____ Data shown

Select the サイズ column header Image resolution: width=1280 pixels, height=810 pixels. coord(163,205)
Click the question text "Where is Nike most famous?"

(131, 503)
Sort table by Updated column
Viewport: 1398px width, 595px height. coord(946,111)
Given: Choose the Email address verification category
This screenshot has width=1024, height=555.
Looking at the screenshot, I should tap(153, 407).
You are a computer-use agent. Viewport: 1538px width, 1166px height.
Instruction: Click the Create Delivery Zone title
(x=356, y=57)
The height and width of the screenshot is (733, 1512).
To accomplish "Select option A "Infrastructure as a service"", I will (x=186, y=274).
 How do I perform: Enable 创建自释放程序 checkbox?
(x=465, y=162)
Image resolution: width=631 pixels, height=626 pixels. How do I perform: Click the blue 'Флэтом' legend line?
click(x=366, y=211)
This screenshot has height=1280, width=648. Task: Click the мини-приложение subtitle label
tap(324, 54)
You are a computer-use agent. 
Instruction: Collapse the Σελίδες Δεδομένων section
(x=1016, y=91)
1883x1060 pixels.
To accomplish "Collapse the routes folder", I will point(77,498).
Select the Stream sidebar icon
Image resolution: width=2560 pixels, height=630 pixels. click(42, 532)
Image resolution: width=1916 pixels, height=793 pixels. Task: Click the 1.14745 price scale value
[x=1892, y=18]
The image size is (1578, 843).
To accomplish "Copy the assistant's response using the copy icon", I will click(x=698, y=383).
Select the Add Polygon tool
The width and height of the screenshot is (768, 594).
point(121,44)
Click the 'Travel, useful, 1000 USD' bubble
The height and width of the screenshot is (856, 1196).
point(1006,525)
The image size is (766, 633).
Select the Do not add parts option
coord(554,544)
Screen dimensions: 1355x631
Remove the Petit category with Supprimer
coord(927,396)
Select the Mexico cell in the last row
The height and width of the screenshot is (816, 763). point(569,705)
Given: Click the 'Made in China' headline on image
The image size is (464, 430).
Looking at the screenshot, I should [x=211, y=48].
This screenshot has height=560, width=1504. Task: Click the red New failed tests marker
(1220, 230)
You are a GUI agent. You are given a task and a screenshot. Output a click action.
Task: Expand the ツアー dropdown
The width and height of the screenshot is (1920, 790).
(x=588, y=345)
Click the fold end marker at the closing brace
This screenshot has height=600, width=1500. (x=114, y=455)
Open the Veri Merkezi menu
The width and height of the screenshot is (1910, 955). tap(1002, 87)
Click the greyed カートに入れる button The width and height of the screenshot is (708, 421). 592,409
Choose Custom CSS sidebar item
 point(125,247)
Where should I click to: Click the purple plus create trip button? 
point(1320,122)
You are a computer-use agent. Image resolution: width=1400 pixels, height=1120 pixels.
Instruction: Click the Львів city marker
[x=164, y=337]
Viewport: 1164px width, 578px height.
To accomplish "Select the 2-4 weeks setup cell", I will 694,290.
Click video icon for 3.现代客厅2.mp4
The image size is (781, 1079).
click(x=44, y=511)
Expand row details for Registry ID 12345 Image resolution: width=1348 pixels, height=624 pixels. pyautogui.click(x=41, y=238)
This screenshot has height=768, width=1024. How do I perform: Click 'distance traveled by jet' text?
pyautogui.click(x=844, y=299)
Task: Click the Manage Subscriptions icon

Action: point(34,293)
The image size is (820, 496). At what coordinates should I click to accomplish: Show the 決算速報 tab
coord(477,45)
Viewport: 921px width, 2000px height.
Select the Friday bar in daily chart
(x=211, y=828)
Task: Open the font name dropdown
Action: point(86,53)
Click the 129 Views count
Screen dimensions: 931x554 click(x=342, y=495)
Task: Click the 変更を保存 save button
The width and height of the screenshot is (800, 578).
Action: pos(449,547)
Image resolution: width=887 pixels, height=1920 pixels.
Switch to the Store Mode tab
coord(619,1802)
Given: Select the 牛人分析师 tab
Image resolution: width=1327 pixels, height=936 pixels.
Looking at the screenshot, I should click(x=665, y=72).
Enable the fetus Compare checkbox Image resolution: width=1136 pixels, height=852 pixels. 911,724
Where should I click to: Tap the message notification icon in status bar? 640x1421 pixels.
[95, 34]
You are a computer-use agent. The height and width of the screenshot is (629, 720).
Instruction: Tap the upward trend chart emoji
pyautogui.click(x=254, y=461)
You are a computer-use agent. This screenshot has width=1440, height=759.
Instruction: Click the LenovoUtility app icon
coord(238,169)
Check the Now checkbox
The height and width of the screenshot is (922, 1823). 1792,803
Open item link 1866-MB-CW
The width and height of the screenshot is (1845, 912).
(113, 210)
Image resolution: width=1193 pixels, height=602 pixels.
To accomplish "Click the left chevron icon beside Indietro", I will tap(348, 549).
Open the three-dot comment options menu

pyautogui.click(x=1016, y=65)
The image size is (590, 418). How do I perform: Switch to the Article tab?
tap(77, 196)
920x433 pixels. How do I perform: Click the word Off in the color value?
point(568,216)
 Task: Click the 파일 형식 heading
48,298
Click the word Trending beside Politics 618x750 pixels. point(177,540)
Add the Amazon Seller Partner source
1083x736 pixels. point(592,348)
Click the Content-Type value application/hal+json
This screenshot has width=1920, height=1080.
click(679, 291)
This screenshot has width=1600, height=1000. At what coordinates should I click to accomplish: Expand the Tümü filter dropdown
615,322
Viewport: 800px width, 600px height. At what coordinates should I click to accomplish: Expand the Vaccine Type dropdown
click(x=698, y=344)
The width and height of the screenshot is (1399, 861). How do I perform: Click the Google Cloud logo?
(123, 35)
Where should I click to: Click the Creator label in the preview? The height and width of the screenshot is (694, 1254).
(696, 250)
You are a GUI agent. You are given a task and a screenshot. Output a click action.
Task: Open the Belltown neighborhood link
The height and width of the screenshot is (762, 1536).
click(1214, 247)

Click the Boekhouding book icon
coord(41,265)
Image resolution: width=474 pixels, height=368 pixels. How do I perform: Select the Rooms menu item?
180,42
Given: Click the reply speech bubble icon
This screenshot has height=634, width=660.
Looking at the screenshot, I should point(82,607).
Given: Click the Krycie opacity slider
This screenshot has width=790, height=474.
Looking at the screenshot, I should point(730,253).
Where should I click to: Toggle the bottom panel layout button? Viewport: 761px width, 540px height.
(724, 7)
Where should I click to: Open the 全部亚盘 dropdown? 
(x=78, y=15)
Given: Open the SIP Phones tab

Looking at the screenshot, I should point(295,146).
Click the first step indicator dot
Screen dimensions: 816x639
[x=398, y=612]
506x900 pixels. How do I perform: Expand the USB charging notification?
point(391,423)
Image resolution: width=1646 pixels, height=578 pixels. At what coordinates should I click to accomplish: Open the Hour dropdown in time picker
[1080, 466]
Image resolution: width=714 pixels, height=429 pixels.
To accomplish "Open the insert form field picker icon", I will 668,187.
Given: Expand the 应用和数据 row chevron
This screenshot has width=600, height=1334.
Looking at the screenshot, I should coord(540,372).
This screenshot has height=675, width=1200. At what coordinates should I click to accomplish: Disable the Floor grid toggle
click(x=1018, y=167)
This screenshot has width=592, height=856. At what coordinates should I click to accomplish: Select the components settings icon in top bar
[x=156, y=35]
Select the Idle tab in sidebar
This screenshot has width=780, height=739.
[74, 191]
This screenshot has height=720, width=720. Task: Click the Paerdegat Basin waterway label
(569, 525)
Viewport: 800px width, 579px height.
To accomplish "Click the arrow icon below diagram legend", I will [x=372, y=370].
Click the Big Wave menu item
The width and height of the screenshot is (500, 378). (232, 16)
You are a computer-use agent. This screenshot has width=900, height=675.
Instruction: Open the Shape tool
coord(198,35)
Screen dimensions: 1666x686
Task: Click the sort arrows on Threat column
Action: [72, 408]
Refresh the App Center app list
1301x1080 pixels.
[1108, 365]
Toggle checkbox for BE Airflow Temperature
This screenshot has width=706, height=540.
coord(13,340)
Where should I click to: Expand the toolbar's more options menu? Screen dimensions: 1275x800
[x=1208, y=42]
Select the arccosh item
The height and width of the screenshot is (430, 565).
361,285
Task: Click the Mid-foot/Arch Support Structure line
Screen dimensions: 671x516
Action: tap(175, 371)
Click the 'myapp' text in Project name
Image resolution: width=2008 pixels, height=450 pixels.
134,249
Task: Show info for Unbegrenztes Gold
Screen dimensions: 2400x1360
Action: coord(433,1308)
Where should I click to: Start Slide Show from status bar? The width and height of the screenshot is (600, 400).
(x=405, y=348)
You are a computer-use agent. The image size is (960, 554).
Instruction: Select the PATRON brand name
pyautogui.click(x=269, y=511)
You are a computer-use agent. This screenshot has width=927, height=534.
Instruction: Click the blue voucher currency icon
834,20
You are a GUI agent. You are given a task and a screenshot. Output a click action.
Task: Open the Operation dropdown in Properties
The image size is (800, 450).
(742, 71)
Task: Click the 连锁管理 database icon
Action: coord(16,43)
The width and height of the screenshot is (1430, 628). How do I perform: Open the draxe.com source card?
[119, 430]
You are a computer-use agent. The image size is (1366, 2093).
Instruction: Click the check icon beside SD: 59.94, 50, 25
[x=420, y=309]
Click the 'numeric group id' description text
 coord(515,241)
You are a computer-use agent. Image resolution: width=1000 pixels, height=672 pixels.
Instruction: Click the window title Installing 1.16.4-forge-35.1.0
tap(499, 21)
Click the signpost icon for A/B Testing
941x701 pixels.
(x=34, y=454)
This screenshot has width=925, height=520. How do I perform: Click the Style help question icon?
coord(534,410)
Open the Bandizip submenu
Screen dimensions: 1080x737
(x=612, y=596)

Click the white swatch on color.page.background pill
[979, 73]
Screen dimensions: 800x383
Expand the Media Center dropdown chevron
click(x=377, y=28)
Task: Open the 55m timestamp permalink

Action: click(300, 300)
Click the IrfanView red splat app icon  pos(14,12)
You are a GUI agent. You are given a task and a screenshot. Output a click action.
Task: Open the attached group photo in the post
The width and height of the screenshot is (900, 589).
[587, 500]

________

Aim of the exercise
If a line in the records contains "bubble", report it.

Written answer
Click the 'Travel, useful, 1000 USD' bubble
Given: Click the reply speech bubble icon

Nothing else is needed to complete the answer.